How will my child learn basic facts?
Knowing addition and multiplication facts is important, and your child will learn them in elementary school. The way in which your child will learn them differs from the drill and practice many adults remember. Research (Hasselbring, Goinn & Sherwood, 1986; Woodward, 2006) indicates drill and practice are useful for improving speed of recall for facts already being recalled from memory but have no effect on facts not yet recalled. Thus, knowing which facts you can recall and which you still have to work on is important. In grades two and three, children will actually identify the facts they don’t yet recall and devise ways to study them.

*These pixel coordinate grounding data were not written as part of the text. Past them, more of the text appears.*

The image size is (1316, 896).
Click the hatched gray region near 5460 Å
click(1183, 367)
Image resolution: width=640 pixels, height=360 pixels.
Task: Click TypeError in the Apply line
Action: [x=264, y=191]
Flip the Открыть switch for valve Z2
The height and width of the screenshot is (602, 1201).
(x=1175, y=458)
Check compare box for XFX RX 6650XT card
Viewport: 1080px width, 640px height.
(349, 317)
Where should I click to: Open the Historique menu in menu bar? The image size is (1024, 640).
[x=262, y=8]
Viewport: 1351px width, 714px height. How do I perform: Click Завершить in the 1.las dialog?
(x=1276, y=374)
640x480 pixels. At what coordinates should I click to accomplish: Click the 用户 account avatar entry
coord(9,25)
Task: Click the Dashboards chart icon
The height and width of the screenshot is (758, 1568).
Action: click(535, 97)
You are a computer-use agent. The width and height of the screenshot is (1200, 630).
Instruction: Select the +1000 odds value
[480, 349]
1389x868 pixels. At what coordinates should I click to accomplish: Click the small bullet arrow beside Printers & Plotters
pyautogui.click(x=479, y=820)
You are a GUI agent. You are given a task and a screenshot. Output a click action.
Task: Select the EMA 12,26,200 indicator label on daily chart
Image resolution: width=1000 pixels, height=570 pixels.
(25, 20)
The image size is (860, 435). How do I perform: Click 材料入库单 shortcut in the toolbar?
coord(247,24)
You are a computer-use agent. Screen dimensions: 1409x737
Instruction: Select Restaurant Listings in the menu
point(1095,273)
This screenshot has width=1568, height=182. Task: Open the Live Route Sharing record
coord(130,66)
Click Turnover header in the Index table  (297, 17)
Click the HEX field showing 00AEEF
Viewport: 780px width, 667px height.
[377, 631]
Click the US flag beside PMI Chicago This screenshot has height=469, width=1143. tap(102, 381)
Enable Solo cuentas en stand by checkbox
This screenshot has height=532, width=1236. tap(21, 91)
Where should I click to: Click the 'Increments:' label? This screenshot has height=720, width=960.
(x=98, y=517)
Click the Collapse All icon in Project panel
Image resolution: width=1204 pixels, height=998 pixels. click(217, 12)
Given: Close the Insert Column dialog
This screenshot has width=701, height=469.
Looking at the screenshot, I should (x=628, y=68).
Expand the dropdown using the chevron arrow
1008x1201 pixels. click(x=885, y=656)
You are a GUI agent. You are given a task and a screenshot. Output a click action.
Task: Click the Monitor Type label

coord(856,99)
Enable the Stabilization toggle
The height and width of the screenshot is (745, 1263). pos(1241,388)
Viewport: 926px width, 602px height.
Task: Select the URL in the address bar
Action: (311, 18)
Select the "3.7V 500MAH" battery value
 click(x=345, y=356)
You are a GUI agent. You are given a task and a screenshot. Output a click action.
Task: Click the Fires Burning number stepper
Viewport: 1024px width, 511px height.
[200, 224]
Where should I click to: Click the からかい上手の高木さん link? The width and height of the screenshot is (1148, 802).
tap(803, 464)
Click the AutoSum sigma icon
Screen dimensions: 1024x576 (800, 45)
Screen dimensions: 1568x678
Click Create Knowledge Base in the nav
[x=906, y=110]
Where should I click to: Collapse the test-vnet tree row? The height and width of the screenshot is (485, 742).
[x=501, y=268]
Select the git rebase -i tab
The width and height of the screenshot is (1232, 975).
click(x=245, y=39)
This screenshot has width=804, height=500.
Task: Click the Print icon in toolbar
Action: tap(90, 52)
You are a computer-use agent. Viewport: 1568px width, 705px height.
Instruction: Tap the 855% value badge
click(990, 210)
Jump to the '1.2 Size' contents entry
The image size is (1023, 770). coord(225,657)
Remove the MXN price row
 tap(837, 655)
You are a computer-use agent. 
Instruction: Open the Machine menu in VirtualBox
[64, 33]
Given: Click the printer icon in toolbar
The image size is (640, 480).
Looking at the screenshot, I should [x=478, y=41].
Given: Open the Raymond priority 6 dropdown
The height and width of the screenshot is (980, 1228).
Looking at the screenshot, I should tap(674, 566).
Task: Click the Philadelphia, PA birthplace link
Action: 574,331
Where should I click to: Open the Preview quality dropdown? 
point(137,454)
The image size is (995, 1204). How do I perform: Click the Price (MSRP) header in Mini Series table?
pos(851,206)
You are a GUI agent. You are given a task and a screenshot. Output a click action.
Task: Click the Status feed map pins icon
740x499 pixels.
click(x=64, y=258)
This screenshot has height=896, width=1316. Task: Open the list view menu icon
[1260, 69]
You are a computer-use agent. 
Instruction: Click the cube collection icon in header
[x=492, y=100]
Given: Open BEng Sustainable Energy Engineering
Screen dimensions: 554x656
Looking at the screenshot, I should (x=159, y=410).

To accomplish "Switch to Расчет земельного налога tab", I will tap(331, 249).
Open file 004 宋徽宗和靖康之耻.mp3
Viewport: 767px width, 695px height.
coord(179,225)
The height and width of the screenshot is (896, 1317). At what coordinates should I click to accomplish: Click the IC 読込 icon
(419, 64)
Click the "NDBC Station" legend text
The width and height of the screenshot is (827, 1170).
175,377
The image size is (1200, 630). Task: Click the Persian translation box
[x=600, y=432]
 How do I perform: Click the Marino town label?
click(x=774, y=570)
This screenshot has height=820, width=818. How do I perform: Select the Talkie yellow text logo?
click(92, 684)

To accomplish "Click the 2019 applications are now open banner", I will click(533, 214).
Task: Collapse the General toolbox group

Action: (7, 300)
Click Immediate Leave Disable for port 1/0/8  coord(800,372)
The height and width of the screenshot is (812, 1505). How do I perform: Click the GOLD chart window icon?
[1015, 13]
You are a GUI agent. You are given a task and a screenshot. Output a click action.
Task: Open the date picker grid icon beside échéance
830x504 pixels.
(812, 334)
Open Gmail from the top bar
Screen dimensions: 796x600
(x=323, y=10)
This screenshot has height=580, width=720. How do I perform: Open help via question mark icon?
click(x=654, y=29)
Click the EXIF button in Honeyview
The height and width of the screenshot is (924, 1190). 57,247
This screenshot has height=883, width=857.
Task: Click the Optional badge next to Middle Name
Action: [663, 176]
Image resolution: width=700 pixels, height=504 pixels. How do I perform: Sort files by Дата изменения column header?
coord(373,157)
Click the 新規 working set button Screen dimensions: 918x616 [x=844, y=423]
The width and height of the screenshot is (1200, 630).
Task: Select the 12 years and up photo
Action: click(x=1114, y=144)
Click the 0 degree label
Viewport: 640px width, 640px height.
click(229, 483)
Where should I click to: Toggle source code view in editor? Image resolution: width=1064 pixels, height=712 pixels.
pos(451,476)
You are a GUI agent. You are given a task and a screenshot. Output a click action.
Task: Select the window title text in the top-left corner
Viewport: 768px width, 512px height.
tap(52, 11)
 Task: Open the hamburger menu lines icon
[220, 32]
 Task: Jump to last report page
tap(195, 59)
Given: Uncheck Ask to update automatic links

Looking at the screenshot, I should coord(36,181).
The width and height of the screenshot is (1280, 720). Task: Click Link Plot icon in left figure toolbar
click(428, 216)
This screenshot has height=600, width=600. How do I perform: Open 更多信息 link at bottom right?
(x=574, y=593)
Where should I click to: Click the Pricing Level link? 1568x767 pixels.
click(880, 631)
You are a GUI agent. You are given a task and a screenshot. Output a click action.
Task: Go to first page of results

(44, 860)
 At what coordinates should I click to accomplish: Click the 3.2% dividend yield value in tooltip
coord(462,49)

Further research (Kameenui & Simmons, 1990) also indicates that learning and retention of facts are facilitated by learning them based on their relationships to one another. Games in kindergarten and grade one and direct instruction in grades two and three emphasize thinking about the relationships between facts. For example, in a grade one game a child might say, There were 6 (of 10) pennies that were heads last time and now there are 4 heads! So 6+4 is the same as 4+6. A grade two student might write, I know 7+7=14. 8+7 is one more so it must be 15.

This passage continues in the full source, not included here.